Mais pour que la sélection soit plus rapide chez une population que chez une autre, il faut aussi que l'autre population ait moins de pression de sélection? Pourquoi est-ce que l'intelligence n'était pas sexy chez les autres? On sait par exemple que les bulgares du huitième siècle mettaient à mort les individus jugés trop malins (zut, je ne retrouve plus le lien!? En cherchant sur google "too clever" death primitive tribe, je trouve ce lien The Thirteenth Tribe, by Arthur Koestler, I, Rise and Fall of the Khazars). J'ai entendu des choses du genre pour d'autres tribus des steppes d'Asie centrale; les brimades contre les intelligents sont fréquentes dans les quartiers défavorisés d'Europe et d'ailleurs (ce qui joue sans doute dans la permanence de l'arriération de ces quartiers).

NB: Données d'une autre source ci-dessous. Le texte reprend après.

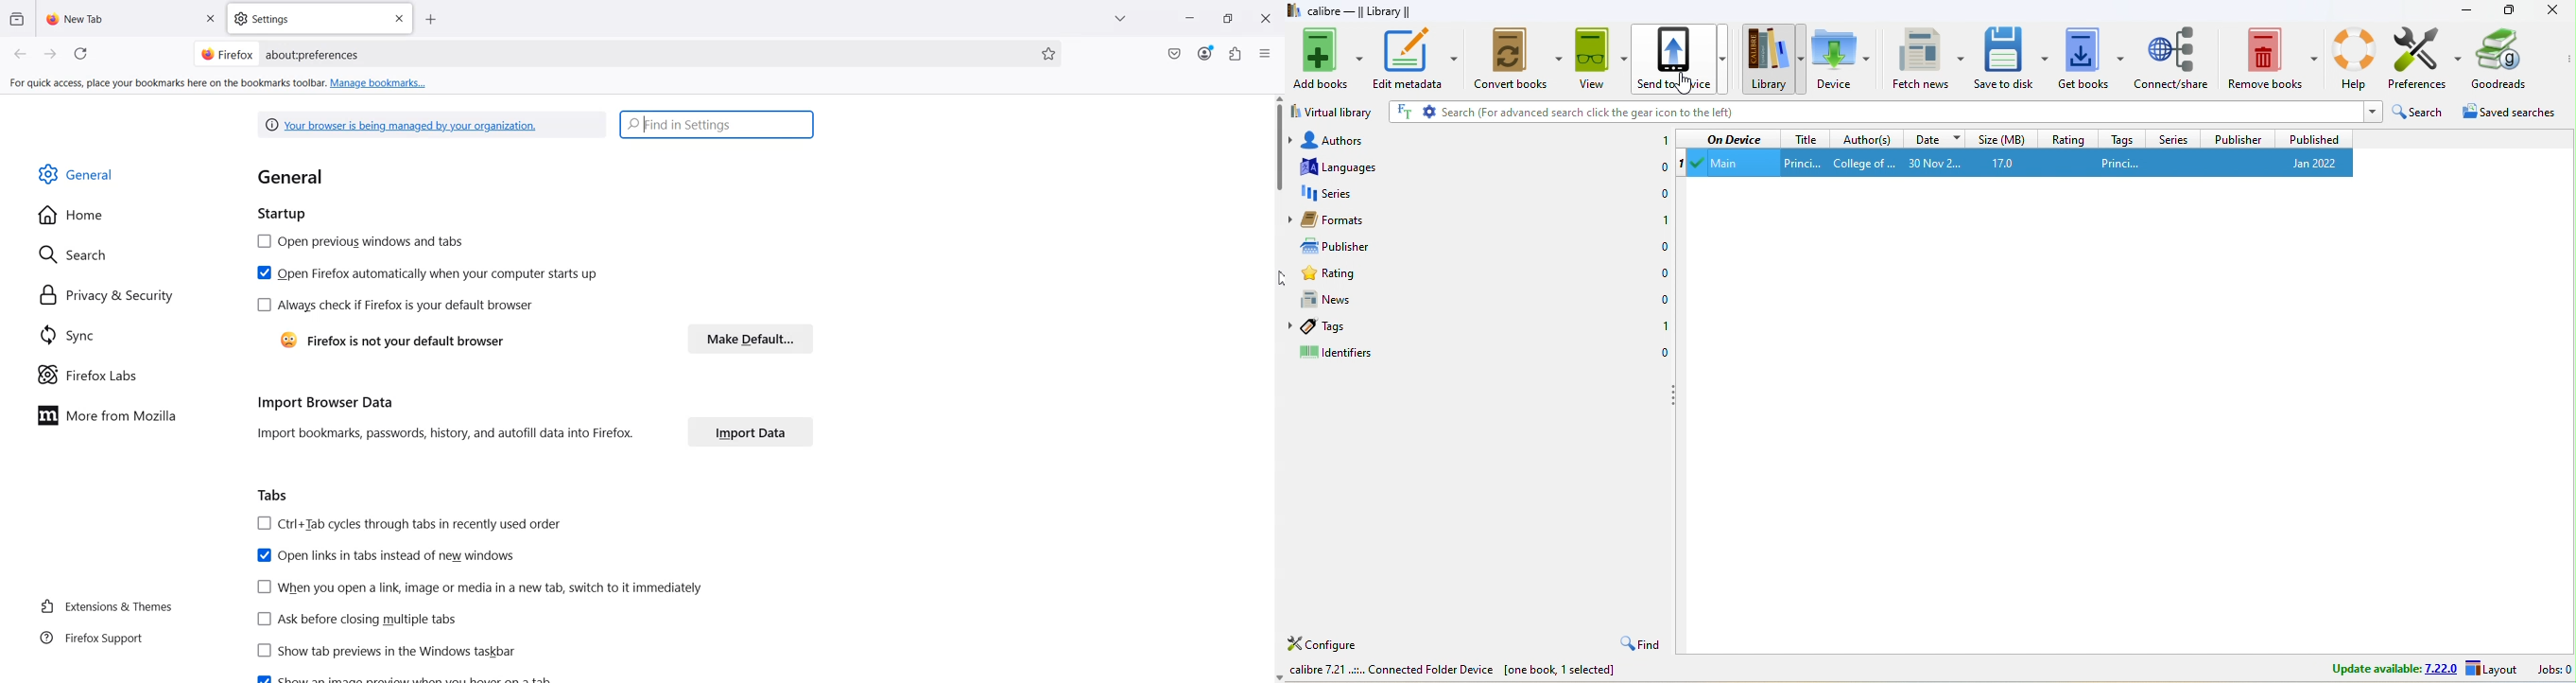 This screenshot has height=700, width=2576. What do you see at coordinates (1452, 166) in the screenshot?
I see `languages` at bounding box center [1452, 166]. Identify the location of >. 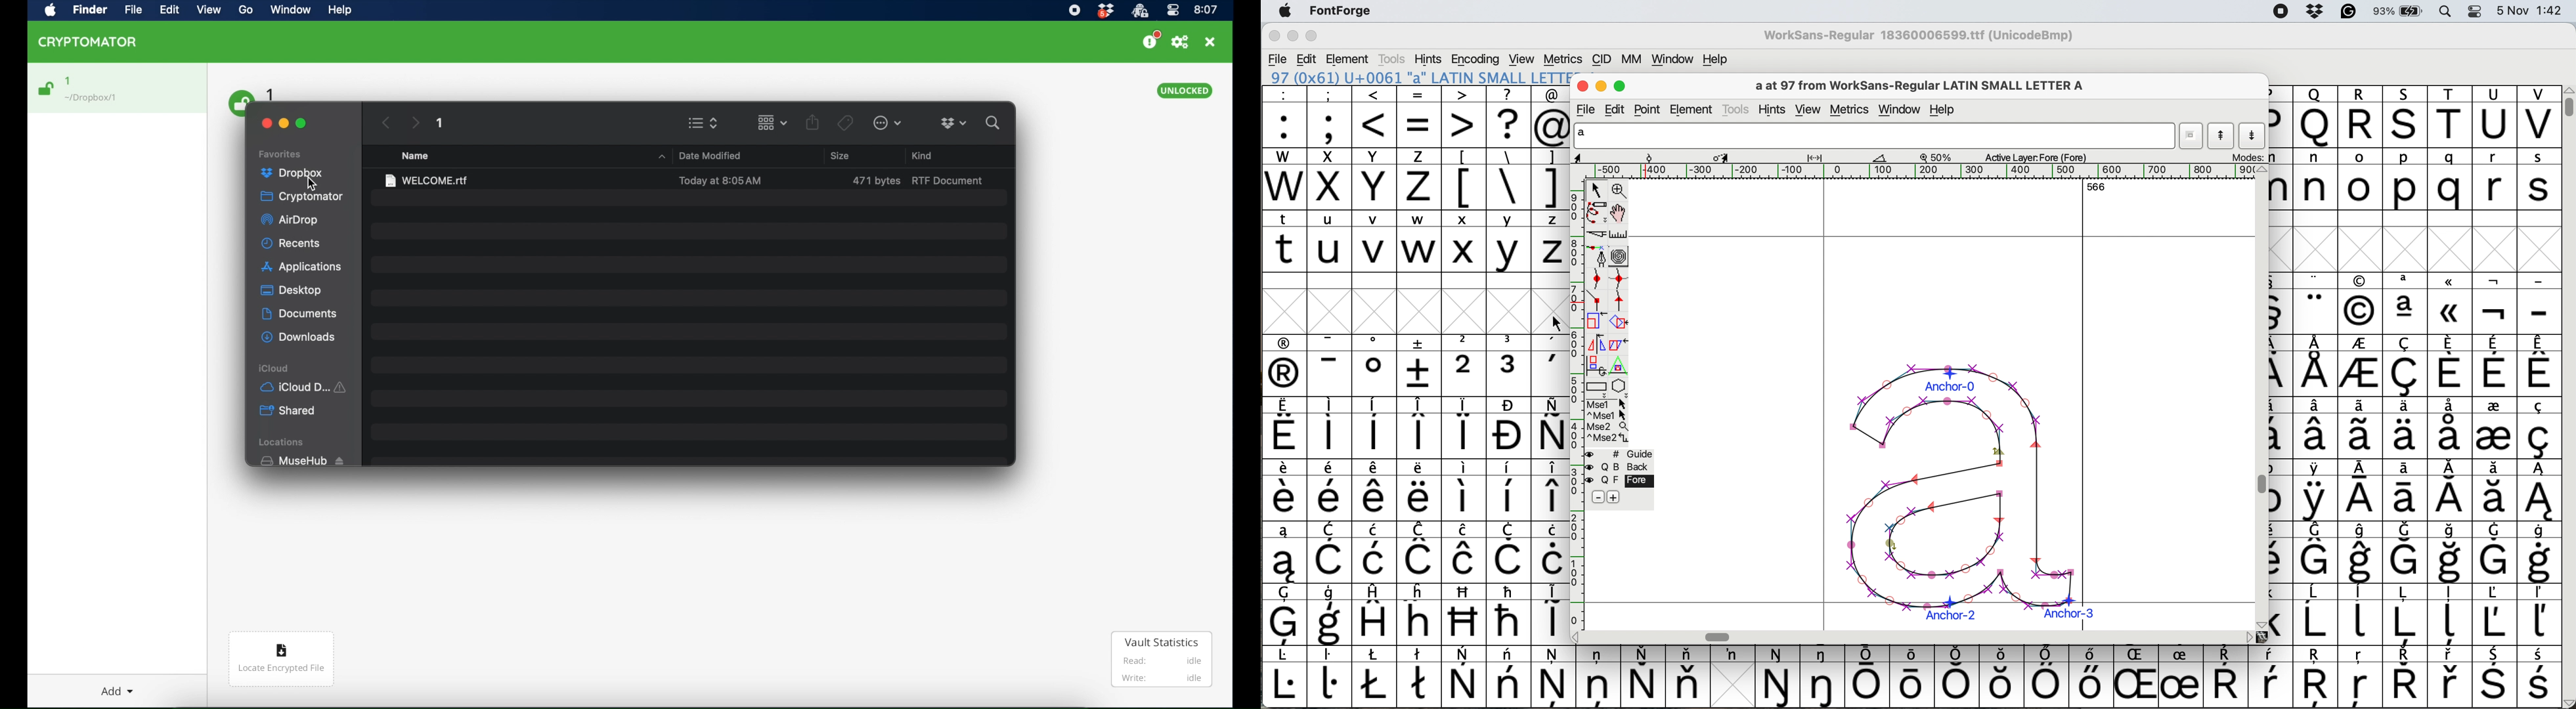
(1464, 117).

Ça m'a rappelé la visite récente de l'abbaye de Silvacane, et le fait que dans une grande partie de la chrétienté pendant longtemps, pour pouvoir se livrer à la moindre activité intellectuelle poussée sans être persécuté par l'église, il fallait rentrer dans les ordres et se retirer du pool génétique (certes, on pouvait avoir une vocation tardive; mais justement, les plus précoces seront les plus prompts à gagner leur Darwin Award).

C'est la perte de pouvoir de l'église, par la concurrence politique entre les seigneurs et l'émergence d'une bourgeoisie prospère qui ont permis à davantage de personnes d'utiliser leur intelligence à prospérer dans le monde, et ont quelque peu relancé la sélection de l'intelligence à la Renaissance (l'église chez les juifs a perdu son pouvoir temporel depuis la conquête d'Israël par Nabuchodonosor, soit une vingtaine de siècles auparavant). On peut conjecturer que les phénomènes sous-jacents à l'effet Flynn ont dû commencer à se généraliser à cette époque dans les villes, puis à la fin de l'ancien régime pour les campagnes, la prospérité libérant les esprits dans un cercle vertueux de sélection pour davantage d'intelligence qui apporte davantage de prospérité. Les différences d'intelligence parmi les diverses populations humaines peuvent être partiellement expliquées par l'avance ou le retard des unes et des autres dans l'adoption d'une culture incluant une pression de sélection pour l'intelligence plutôt que pour la normalité -- par une morale de réussite individuelle plutôt que d'adhérence tribale au groupe.

NB: Que l'intelligence soit un objectif moral n'est pas une évidence partagée par tous, et il reste à démontrer qu'il soit partagé par la nature dans quelque chose qui soit plus qu'une niche éphémère. Ephémère ou pas, c'est cependant une niche à laquelle je m'identifie volontiers. C'est le propre de l'être rationnel que de choisir les mèmes par lesquels il se laisse conquérir.